PILIHANRAKYAT.ID, Jakarta-Presiden Prabowo Subianto meresmikan pembentukan Kementerian Haji dan Umrah dengan melantik Mochamad Irfan Yusuf sebagai menterinya. Upacara pelantikan berlangsung khidmat di Istana Kepresidenan, Senin pagi.
Pengangkatan Gus Irfan—cucu pendiri Nahdlatul Ulama, KH Wahab Chasbullah—ditetapkan melalui Keputusan Presiden Nomor 86P Tahun 2025 tentang Pemberhentian dan Pengangkatan Menteri dan Wakil Menteri Kabinet Merah Putih periode 2024–2029. Keputusan tersebut berlaku sejak ditetapkan, bertepatan dengan hari pelantikan.
Dalam struktur kabinet, Gus Irfan akan bekerja bersama Wakil Menteri Dahnil Anzar Simanjuntak. Pasangan ini memikul mandat besar: memperkuat tata kelola ibadah haji dan umrah, memperbaiki mutu layanan, mengawasi biro perjalanan, sekaligus menjamin kenyamanan dan keamanan jamaah Indonesia di Tanah Suci.

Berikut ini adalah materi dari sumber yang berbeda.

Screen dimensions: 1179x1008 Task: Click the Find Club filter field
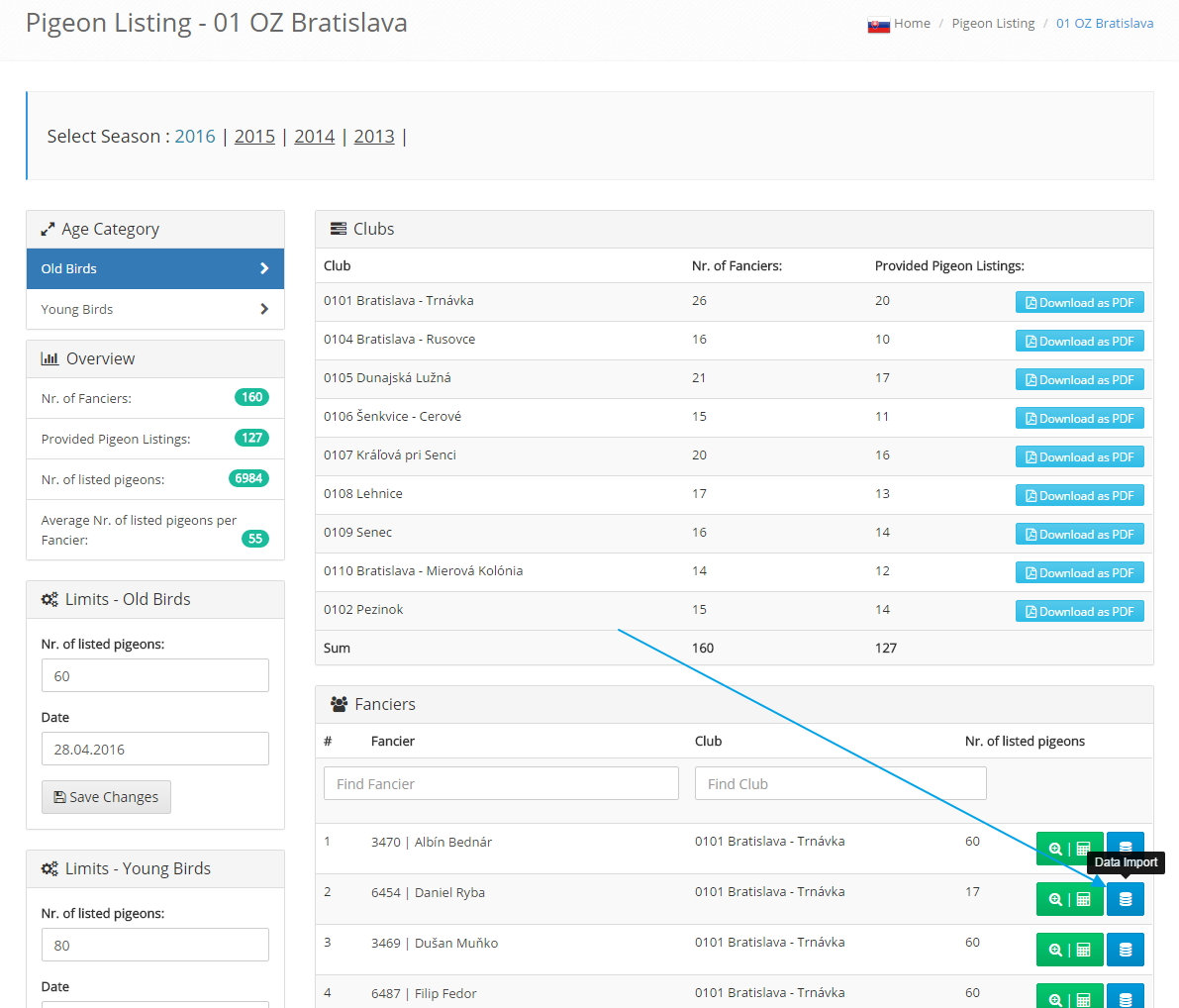pyautogui.click(x=840, y=783)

Pembentukan kementerian baru ini merupakan kelanjutan dari transformasi Badan Pengelola Haji. Perubahan itu mendapat landasan hukum setelah DPR mengesahkan revisi Undang-Undang Penyelenggaraan Ibadah Haji dan Umrah pada akhir Agustus lalu. Dengan berdirinya kementerian, posisi diplomasi Indonesia terhadap pemerintah Arab Saudi diyakini kian setara.

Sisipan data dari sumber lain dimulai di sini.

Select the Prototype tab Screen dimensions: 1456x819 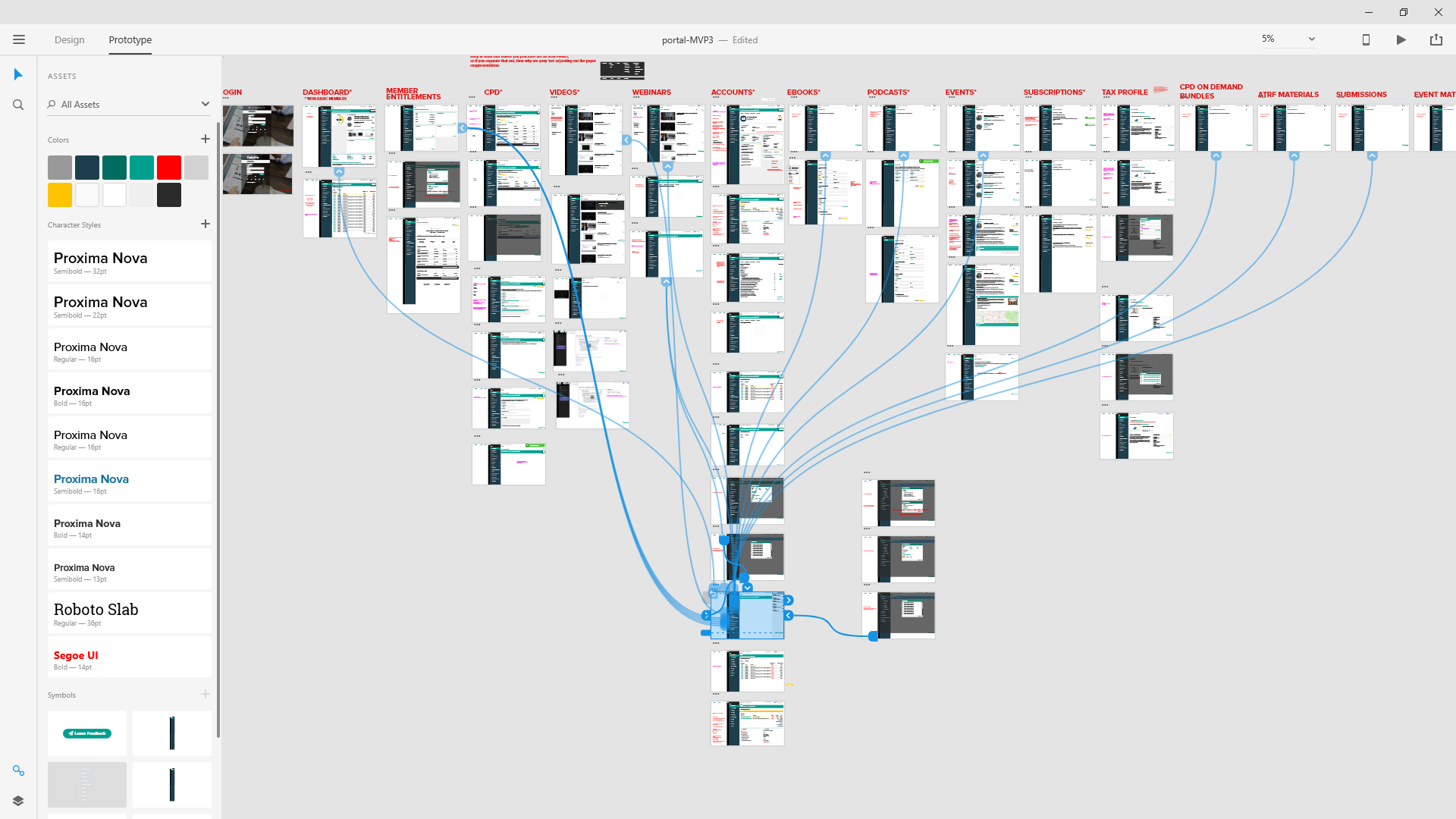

Kalangan penyelenggara perjalanan haji dan umrah menyambut positif. Ketua Umum AMPHURI, Firman M. Nur, menilai kementerian baru ini mencerminkan komitmen negara menghadirkan pelayanan yang profesional dan transparan. “Kami berharap kehadiran kementerian akan menghadirkan standar yang lebih tinggi bagi jamaah maupun pelaku usaha,” ujarnya.

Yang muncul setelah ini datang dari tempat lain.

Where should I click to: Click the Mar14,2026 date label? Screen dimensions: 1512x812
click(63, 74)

Bagi Gus Irfan, amanah ini bukan hal baru. Sebelumnya ia menjabat Kepala BP Haji dan mengaku telah memahami secara rinci seluk-beluk operasional ibadah, baik di dalam negeri maupun di Arab Saudi. Seusai pelantikan, ia menyampaikan pesan singkat dari Presiden Prabowo. “Apa pun yang perlu dilakukan, lakukan demi pelayanan terbaik untuk jamaah haji kita,” katanya.